I love to cook, read about cooking, talk about cooking and share recipes, ideas, restaurants and ingredients. Most importantly I love to cook for friends and family and then sit down and enjoy the experience.
Wednesday, September 21, 2011
Home grown tomatoes!
My friend, Cooper, gave us tomatoes from her garden. I was looking for recipes to use the tomatoes and I found one from Food & Wine by Jessica Theroux. Here's the link http://www.foodandwine.com/recipes/cod-with-fresh-tomato-sauce-and-arborio-rice.

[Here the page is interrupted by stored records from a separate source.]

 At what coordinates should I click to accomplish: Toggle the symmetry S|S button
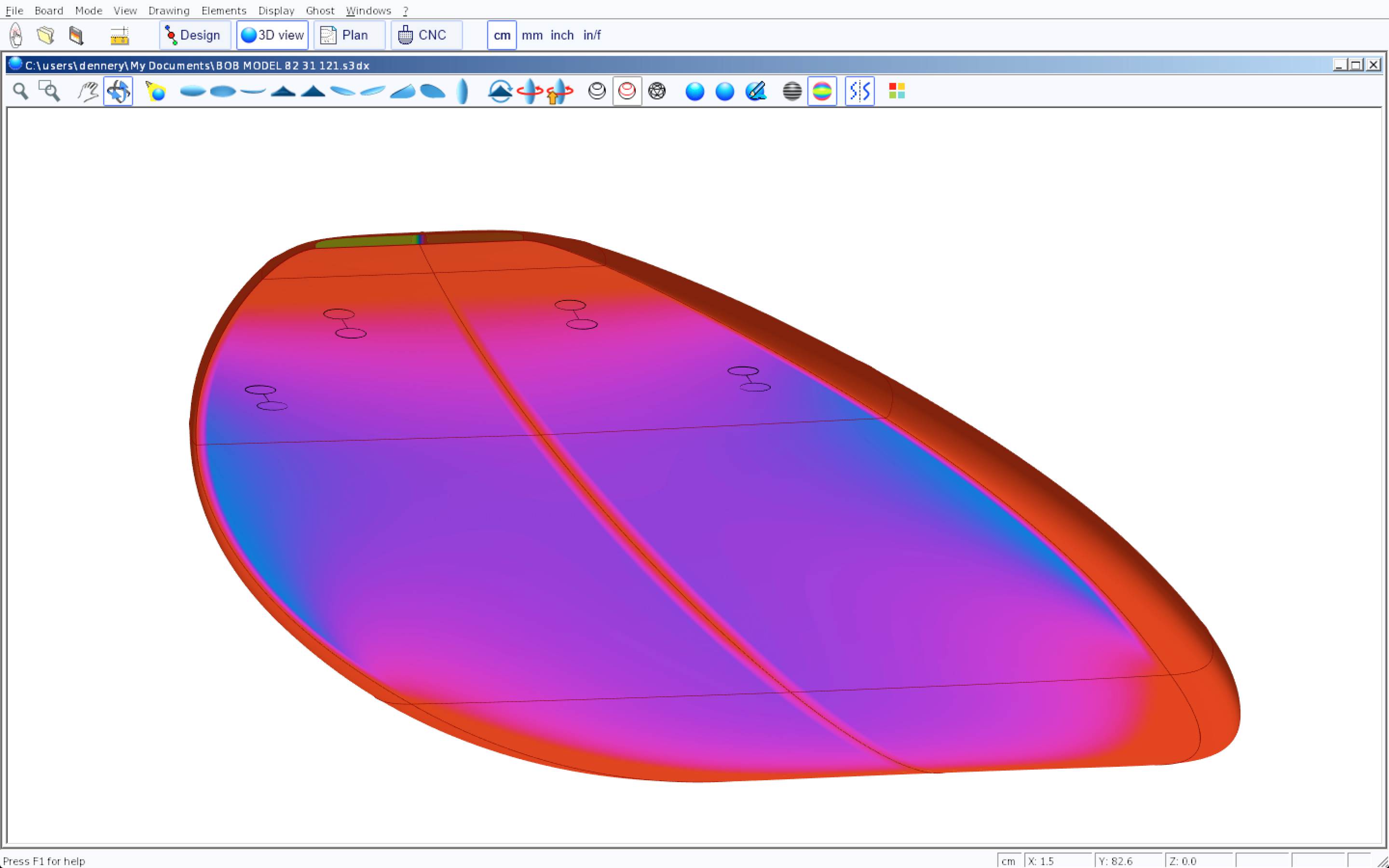click(859, 91)
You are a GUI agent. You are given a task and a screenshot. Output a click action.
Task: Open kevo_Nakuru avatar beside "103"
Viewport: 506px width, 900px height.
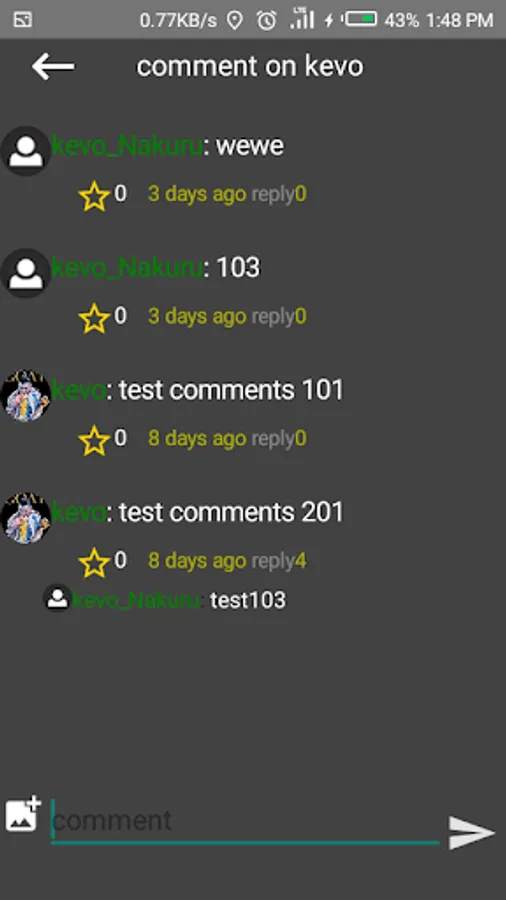(25, 273)
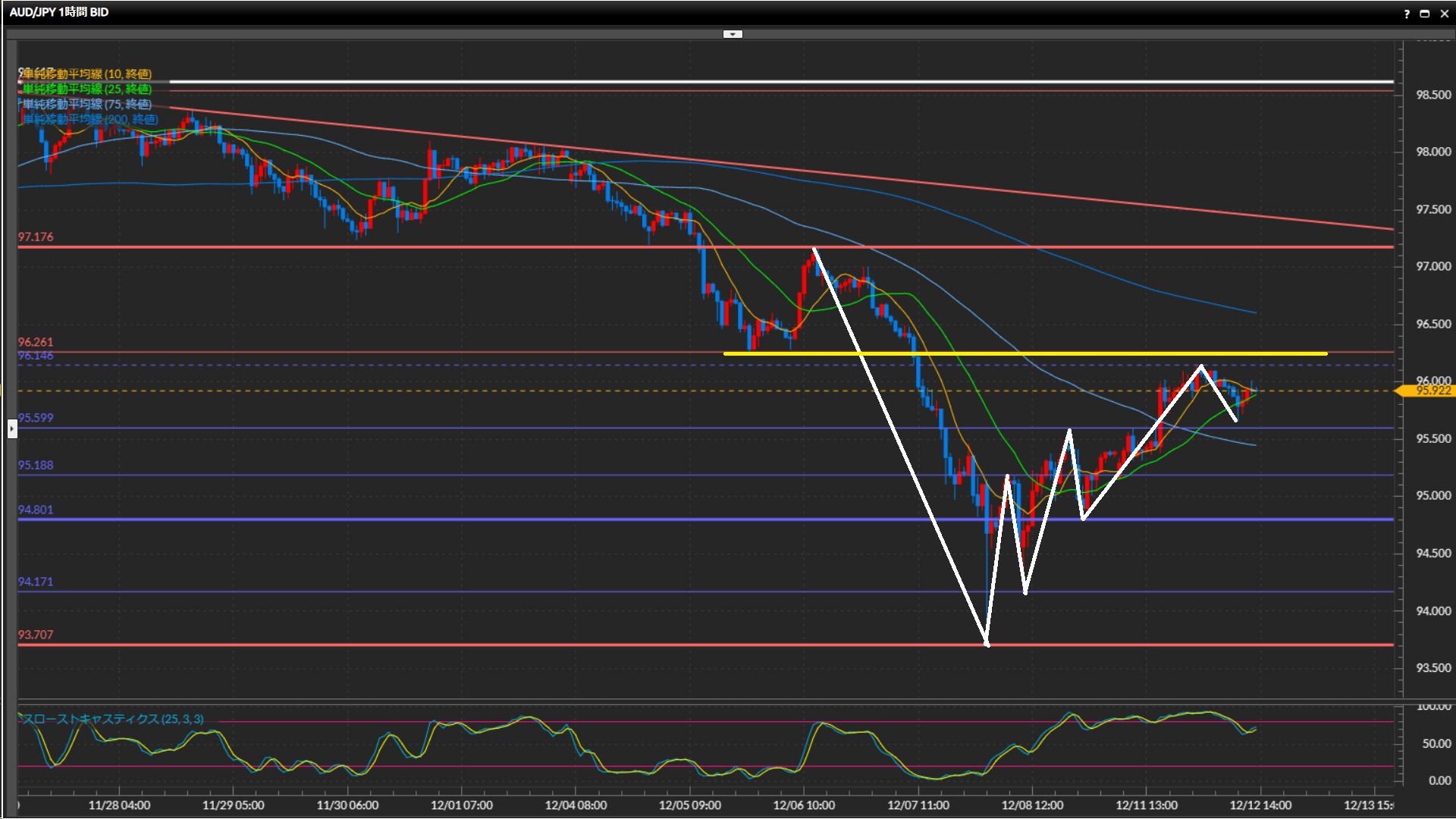
Task: Click the 12/08 12:00 time axis marker
Action: point(1032,805)
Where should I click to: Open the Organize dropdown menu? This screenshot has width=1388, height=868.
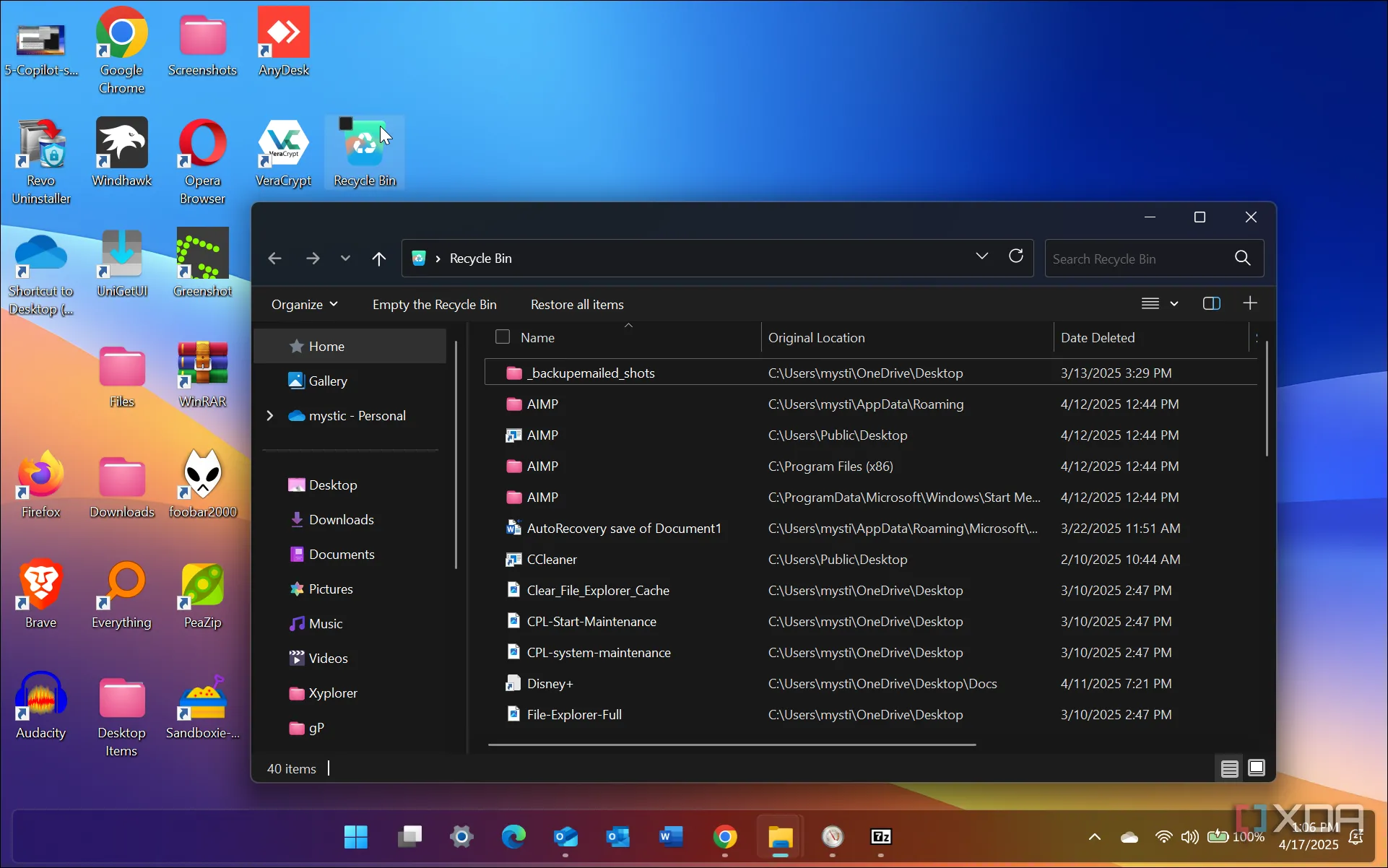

Cod with Fresh Tomato Sauce my way
4 tablespoons extra virgin olive oil
5 garlic cloves, peeled, cored and pressed
1/4 teaspoon crushed red pepper flakes
3 pounds tomatoes, coarsely chopped
1/8 teaspoon saffron threads, crumbled
5 fresh oregano sprigs
kosher salt and freshly ground black pepper
zest of 1 orange
1 bay leaf
2 whole cloves
1/2 pound capellini
1-2 tablespoons butter
2 6-8 ounce skinless halibut fillets, preferably from the tail
Fresh basil, chopped for garnish
In a large, deep skillet, heat ~3 tablespoons of the olive oil. Add the garlic and red pepper flakes and cook over moderate heat until the garlic is golden, about 1 minute. Add the tomatoes and saffron and cook over moderate heat until the tomatoes just begin to soften, about 5 minutes. Add the oregano, bay leaf, cloves and season with salt and black pepper. Cook the sauce over moderately low heat, stirring and crushing the tomatoes with a spoon, until the sauce is thickened and the liquid is reduced, about 35 minutes. Discard the oregano, cloves and bay leaf.
Bring a large pot of salted water to boil. Cook pasta according to package directions, approximately 3 minutes. Add the remaining 1 tablespoon of olive oil and butter and season with salt and pepper.
Nestle the cod in the tomato sauce and cook, turning the fillets once, until just opaque throughout, about 12 minutes, 6 minutes per side. Add orange zest and basil.
Spoon the pasta into bowls and top with the cod and sauce.
This was delicious and healthy. We drank Chardonnay with it. We could have used some crusty bread to sop up the sauce. Enjoy!